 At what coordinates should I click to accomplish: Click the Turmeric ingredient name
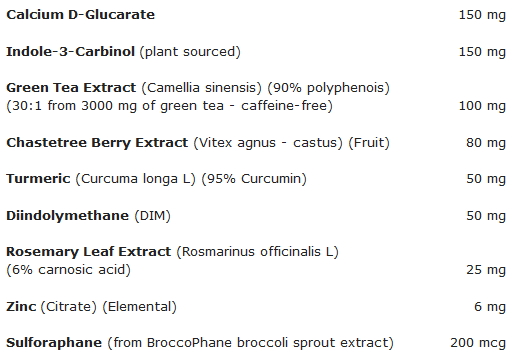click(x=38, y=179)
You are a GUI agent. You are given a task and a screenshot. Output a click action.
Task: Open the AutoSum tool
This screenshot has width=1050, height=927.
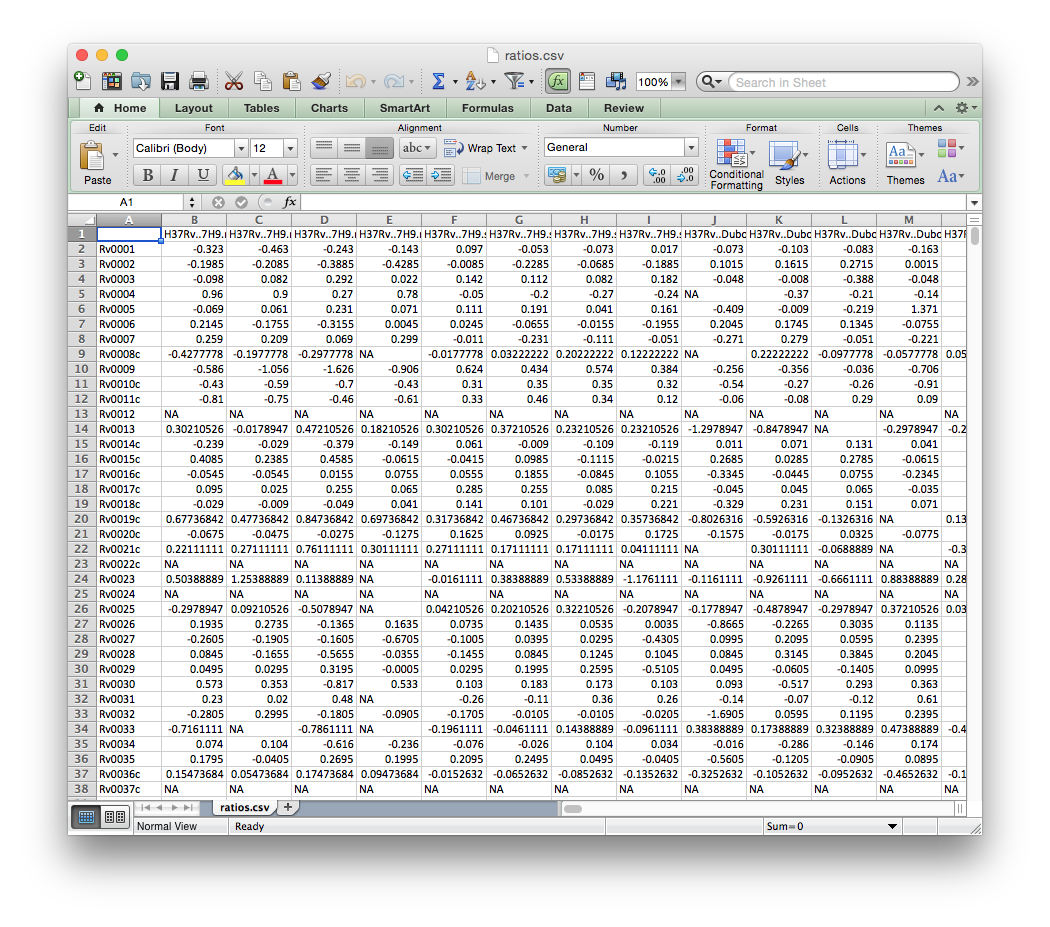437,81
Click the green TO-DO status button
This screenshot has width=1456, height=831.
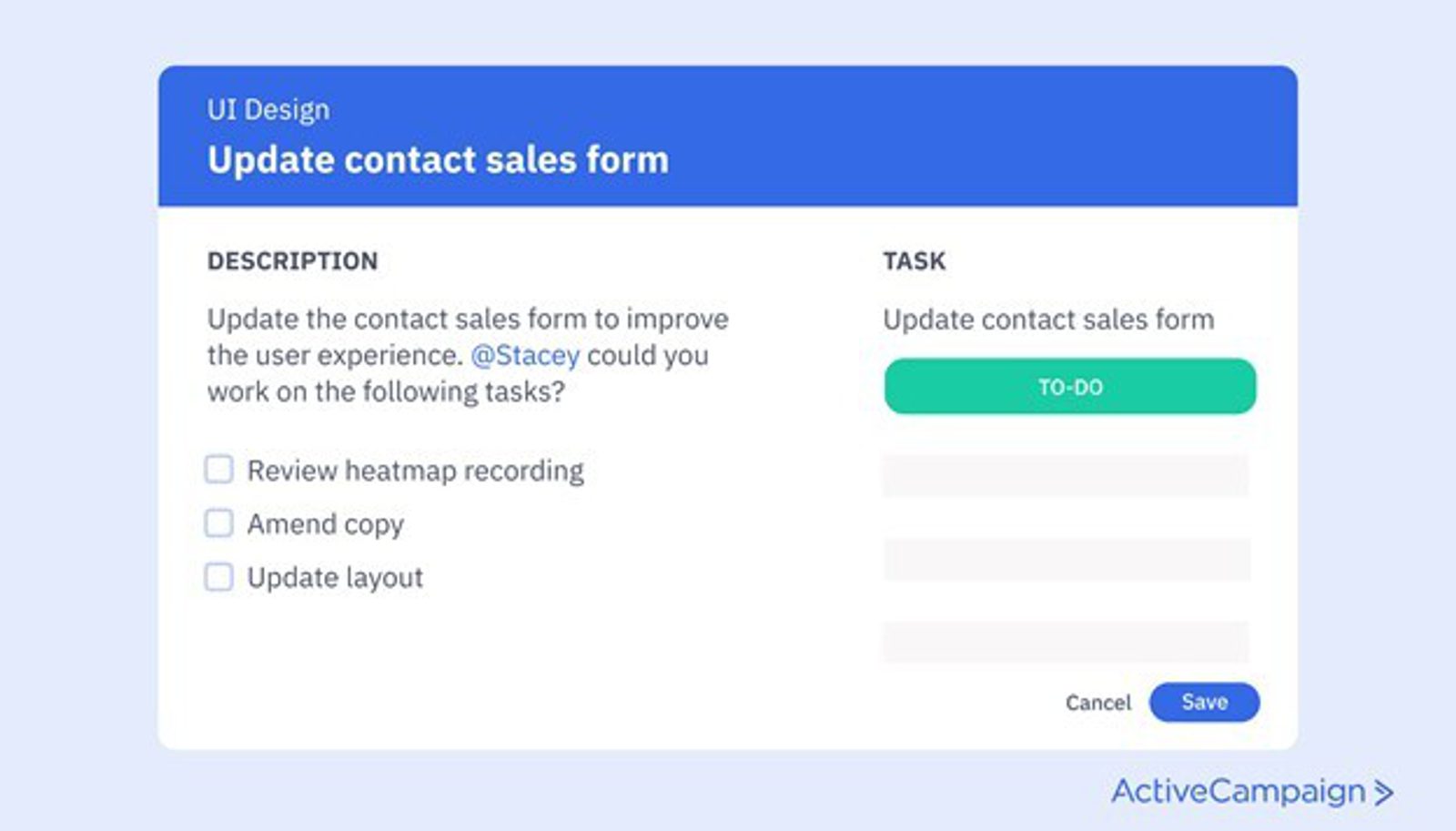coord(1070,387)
= = = = = = =
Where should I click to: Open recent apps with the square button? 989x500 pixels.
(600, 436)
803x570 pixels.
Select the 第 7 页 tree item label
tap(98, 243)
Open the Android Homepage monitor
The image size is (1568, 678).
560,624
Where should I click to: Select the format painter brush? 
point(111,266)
= = = = = = =
▶ _Your goal_
Copy only these lines from the records above, exactly: the one with "At what coordinates", the one with "Click the green TO-DO status button", and those between. Skip the pictures.

▶ _Response_
 At what coordinates should I click to accomplish: Click the Turmeric ingredient name
click(x=38, y=179)
You are a GUI agent. You are given a task and a screenshot. Output a click action.
Task: Open the AutoSum tool
This screenshot has width=1050, height=927.
437,81
Click the green TO-DO status button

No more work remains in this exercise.